Over the years many solutions to the ESD problem have been patented. Most have been primarily intended as industry solutions to the harmful affects that ESD can cause to electronic components. Some such U.S. Pat. Nos. 4,249,226 by Westberg, 5,191,505 by Gordon, 5,184,275 by Wiegel, 5,786,977 by Cohen, 6,307,727 by De Angelis, and 6,707,659 by Hee, are examples of these industry solutions that were acceptable industry solutions but ones that would never be worn in daily life for obvious aesthetic and safety reasons and in practice on common surfaces they would wear out very quickly. Most of these inventions also look uncomfortable to put on and to wear. A person who is a jogger or tennis player would probably be amused at all of the aforementioned inventions and would never consider them for reasons that would be obvious by a visual review of said inventions.
Still another industry solution was to apply a wristband to the person to be grounded, see U.S. Pat. No. 5,018,044 by Weiss as an example, but this solution “leashed” the worker to a very small area and again would not be practical in day-to-day life to control ESD. Again, most of the above solutions were intended as industry solutions for manufacturing concerns in the computer and electronics industries and were not intended for the users comfort or aesthetics of people in their day-to-day life.
Patents such as U.S. Pat. No. 4,785,371 by Edwards and U.S. Pat. No. 5,426,870 by Purnell were developed for the shoe manufacturers to eliminate the ESD problem by modifications to the manufacturing process and materials to facilitate a grounding effect in the shoe itself.
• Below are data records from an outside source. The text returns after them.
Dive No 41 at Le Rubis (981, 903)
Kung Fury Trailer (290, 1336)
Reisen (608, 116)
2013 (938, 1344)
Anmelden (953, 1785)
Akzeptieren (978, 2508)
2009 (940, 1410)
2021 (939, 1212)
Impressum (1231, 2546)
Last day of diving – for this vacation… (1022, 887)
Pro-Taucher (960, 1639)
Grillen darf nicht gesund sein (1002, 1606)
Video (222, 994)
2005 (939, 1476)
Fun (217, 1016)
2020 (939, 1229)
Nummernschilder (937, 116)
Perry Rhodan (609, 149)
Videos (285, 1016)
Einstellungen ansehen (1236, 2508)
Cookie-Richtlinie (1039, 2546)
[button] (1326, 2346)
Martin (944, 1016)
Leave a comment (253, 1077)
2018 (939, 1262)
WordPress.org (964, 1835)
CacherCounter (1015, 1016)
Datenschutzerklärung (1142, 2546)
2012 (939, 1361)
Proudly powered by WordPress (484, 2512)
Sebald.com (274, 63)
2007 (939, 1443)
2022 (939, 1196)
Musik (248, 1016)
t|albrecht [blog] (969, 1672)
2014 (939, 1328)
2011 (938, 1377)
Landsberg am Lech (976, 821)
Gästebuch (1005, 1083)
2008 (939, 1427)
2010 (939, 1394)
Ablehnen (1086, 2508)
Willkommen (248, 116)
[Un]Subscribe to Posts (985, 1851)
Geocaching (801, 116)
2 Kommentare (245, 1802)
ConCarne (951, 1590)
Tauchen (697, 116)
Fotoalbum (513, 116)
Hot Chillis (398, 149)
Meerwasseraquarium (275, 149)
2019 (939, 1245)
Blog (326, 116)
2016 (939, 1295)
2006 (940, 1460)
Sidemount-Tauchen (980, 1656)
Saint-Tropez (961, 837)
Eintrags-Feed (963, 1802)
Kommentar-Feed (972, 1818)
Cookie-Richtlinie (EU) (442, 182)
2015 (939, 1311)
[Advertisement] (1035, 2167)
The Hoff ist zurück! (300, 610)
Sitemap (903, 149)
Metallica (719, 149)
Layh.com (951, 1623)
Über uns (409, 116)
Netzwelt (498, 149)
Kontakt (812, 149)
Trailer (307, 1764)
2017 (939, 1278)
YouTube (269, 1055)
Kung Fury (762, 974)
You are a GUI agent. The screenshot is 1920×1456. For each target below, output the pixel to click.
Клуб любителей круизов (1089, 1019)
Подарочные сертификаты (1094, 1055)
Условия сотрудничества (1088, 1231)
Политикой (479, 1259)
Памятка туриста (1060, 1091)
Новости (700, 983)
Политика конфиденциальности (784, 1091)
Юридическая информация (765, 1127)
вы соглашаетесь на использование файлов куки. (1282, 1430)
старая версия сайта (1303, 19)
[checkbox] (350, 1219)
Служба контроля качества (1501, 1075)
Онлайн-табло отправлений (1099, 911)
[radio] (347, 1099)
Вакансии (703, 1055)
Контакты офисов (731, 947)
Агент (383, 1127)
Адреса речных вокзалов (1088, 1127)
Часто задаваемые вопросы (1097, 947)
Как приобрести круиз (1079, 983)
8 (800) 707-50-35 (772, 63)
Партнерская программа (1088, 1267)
These solutions would have been extremely costly to implement and one can presume this is the reason they are not commercially available.
Some inventions such as that disclosed in U.S. Pat. No. 4,727,452 by Brownlee, attempted to provide a grounding path as well as heat dissipation. This device would also be expensive, inflexible and uncomfortable as well as adding difficulty to size for all the various shoe sole thicknesses. Proper installation of this device in a proper location on the shoe may also have been a critical problem. This device also had a hard disk that made contact with the wearer's foot and the earth and substrate. This condition could cause injury to the foot when impacting a foreign object, such as a rock, or during a landing from a jump and could also cause a fall when the hard disk, which does not provide the traction of the otherwise soft sole of the shoe, makes contact with another hard surface such as linoleum or other hard surfaces. Additionally the hard disk in this invention once mounted to the sole of the shoe could mar floor coverings such as wood or vinyl. The aforementioned device also did not provide the resistance that is required to preclude an ESD event when moving from a non-grounded surface to a grounded surface.